La mujer seguía cantando, perdida en su propio refugio. Una lámpara parpadeante le dibujaba sombras en el rostro. Y aun así… Alejandro vio algo que lo golpeó sin permiso: la curva de la mandíbula, el tono del cabello, y una línea irregular en la mejilla derecha, una cicatriz tenue que subía hacia la sien.
Su estómago se encogió.
—No —murmuró, más para sí que para Leo—. No puede ser.
Bajó el teléfono, por primera vez en años sin mirar la pantalla.
—Leo… tu mamá… —tragó saliva, buscando el guion que había repetido durante tanto tiempo—. Tu mamá se fue. Tú lo sabes.
Leo no parpadeó.
—No se fue —dijo, casi en un susurro—. Nomás no ha regresado a casa.
Alejandro abrió la boca, pero no salió nada. Su mirada volvió a la mujer y al oso de peluche en la carriola. La mujer levantó los ojos un segundo y esa mirada cansada, distante, pasó por él como si fuera un poste. Como si no lo conociera. Como si su nombre se hubiera borrado junto con algo más.

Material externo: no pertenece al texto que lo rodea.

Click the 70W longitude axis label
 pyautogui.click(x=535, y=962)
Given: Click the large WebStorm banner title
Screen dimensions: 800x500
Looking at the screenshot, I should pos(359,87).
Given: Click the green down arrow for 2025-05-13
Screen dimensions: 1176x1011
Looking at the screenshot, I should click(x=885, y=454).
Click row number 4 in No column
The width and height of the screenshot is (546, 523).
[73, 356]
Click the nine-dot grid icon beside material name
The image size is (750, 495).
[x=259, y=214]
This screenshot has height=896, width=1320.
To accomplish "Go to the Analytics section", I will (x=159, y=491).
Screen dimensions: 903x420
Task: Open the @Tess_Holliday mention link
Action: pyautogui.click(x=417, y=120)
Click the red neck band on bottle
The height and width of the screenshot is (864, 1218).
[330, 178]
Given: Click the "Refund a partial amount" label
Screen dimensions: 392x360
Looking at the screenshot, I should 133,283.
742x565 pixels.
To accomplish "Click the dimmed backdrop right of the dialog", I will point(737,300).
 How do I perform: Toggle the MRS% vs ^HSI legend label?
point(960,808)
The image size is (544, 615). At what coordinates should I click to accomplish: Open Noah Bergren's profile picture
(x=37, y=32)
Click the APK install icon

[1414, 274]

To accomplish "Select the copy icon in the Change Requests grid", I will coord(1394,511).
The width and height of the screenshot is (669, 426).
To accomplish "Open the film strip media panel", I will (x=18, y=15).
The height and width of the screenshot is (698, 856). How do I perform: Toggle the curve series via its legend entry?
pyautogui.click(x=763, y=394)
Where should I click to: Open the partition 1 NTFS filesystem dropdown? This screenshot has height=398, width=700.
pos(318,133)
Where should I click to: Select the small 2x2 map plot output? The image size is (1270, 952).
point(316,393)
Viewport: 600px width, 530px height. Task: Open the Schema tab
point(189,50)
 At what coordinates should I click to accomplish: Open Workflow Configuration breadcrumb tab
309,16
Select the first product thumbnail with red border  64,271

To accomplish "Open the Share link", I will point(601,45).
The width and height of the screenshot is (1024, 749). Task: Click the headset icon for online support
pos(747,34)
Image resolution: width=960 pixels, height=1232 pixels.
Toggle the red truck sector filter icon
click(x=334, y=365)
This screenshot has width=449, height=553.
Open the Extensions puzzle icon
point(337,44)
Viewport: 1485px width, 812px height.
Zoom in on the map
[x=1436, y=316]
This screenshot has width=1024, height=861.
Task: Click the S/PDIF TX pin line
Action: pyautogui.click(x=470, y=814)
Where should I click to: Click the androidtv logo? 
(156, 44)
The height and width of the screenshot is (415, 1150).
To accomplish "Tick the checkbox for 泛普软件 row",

Alejandro dio un paso atrás, instintivo.
—Vámonos —dijo rápido, como si alejarse pudiera desmentir la realidad.
Pero ya no jaló a Leo. Ya no pudo.
Porque en ese espacio raro entre un paso y el siguiente, algo que había sido sólido y lógico dentro de él empezó a agrietarse.
A la mañana siguiente, el viento de diciembre se metía hasta los huesos. La mujer —que en su mente aún no tenía un nombre fijo— se había acomodado cerca de una panadería cerrada, bajo un toldo que apenas cortaba la corriente. Mececía la carriola con un ritmo suave, como una cuna improvisada.
—Hoy hace frío, mi niño —le decía al oso—. Pero vamos a encontrar un lugar más calientito. Mamá promete.
No alzaba la voz. Las voces llamaban miradas y las miradas no eran amables. La gente dejaba monedas, a veces un bolillo mordido, una bolsa con tamales. Ella siempre decía “gracias” con educación y, cuando le daban comida, partía pedacitos y los colocaba en la carriola.
—Él también tiene hambre —explicaba, sin vergüenza y sin pedir.
No suplicaba. No mendigaba. En su lógica, las madres no piden: cuidan. Esperan. Aguantan.
A ratos, su mente era una neblina: no recordaba bien de dónde venía, ni por qué le dolía el cuerpo con un dolor que no era sólo hambre. Pero había una imagen que regresaba como un latido: un niño pequeño, tibio, pegado a su pecho; unos dedos aferrados a su suéter; un suspiro que se calmaba cuando ella cantaba.